A pencil manufacturer used to imprint its product with this quote: “Every idea is a link in the chain of progress.” Every year, millions of school-age children – with freshly sharpened pencils in every backpack – get the wonderful chance to start a whole new chain of ideas and learning as they go back to school after the summer break. It’s that time again, and it’s hard not to be inspired by the potential of a new school year when it comes to reinvigorating marketing efforts. Here are a few areas smart marketers can take back to work this fall. Don’t forget to bring along some new pencils, too, for inspiration.

  • Better insights, better impact. There’s no substitute for good data to help make smarter decisions. From updating a lead-scoring model or defending a budget request, to defining what will encourage loyalty in an enterprise account, there are facts out there waiting to help you. But before taking a guess, even an educated one, remember that you’re probably not a member of your own audience. Sometimes our experience as marketers gets in the way of opening our minds to what customers, prospects and influencers have to say. We think we should just know what to do, but a better bet is to look for what facts can help you make a more accurate, buyer-focused decision. Next time you need to make a choice, consider what insights would increase your chances of making the best choice. Like building an experiment, start by selecting facts to create a hypothesis. If you start with good information, you’re more likely to be proved right.
  • Customers are people, too. If it’s true that most of a company’s revenue and growth comes from existing customers, why isn’t marketing doing a better job working with them? Perhaps the best growth engine a company has is a loyal, vocal customer community that stays longer and buys more. This does not happen by accident, and it’s not only about the quality of what’s being sold. Marketing’s homework this fall must be to develop a detailed understanding of the customer lifecycle and then create a plan to support it. It’s fine to start by identifying new buying opportunities, but don’t let this limit you. Positive, non-selling interactions can ultimately prove to be the best sales tactic.
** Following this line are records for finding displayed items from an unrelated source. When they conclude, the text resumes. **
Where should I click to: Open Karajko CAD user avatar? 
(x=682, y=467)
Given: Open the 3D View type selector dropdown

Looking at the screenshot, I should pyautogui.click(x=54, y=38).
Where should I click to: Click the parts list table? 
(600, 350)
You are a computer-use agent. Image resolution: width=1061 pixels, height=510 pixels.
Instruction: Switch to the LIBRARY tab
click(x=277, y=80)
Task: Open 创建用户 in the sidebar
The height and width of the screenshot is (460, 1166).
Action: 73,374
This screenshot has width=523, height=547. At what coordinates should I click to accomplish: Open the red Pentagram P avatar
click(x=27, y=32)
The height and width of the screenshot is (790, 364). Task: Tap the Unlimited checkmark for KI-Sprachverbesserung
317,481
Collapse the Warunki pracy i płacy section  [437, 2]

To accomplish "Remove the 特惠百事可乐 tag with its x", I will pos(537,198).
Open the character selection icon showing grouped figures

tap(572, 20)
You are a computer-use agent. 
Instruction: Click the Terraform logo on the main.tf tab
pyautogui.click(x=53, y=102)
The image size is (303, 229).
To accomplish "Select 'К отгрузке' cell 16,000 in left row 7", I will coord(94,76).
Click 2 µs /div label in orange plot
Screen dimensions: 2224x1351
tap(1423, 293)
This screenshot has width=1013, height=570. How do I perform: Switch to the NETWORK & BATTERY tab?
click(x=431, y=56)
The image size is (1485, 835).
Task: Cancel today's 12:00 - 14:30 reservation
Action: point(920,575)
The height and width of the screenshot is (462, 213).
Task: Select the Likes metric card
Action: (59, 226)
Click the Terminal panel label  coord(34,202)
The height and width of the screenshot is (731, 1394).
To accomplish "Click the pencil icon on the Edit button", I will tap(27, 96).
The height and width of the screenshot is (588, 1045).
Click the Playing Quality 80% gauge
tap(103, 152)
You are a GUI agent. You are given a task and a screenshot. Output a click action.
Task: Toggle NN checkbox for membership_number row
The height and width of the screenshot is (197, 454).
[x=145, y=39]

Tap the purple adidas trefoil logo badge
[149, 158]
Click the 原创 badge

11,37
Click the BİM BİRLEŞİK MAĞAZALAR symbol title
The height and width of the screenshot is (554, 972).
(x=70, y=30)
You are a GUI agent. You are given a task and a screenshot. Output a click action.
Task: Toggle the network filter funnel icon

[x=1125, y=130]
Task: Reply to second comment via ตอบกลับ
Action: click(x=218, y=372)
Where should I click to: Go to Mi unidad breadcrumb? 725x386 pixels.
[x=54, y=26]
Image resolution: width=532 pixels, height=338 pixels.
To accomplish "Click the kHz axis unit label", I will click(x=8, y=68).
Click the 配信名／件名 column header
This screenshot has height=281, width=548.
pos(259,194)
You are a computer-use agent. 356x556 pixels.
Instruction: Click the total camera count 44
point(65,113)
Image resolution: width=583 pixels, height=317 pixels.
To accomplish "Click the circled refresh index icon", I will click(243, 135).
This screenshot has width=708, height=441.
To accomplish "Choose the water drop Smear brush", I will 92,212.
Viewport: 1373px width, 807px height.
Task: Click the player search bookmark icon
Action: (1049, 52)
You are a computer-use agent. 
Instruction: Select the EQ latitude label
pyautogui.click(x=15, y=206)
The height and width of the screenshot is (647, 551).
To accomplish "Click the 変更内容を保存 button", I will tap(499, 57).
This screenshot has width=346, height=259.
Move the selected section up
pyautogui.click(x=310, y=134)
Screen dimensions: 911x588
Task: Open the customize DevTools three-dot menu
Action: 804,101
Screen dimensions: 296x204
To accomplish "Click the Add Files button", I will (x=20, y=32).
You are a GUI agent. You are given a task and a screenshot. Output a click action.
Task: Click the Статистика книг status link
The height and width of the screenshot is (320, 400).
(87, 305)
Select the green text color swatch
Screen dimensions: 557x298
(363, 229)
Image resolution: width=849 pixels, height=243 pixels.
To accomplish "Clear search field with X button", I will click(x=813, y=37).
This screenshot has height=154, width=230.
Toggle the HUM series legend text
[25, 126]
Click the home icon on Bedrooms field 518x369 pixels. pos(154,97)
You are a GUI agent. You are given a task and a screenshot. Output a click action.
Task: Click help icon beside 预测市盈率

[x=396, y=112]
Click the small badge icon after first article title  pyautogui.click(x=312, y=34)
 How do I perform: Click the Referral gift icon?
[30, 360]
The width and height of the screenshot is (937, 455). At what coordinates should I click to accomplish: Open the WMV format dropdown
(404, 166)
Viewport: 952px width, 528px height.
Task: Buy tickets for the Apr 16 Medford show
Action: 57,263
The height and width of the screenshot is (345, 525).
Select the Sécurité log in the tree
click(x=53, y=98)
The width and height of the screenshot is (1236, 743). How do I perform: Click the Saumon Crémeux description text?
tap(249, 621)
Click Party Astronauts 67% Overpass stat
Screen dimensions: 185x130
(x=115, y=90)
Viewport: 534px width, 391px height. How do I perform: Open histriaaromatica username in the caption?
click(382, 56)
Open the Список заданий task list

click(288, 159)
  • It’s not what you execute, it’s how. Marketing doesn’t have a huge number of new or fancy tactics to add to its metaphorical backpack. Even “social” and “mobile” can hardly be thought of as new, despite the fact that not everyone has jumped on the bandwagon. The key is to implement even basic tactics more effectively. Beware, though. Better execution isn’t only about choosing the nicest venue for an event or a subject line that avoids all spam traps. It is about being relevant to the audience you want to reach and providing them with something useful they won’t get from anyone else. Use that to grade the output of your next planning meeting.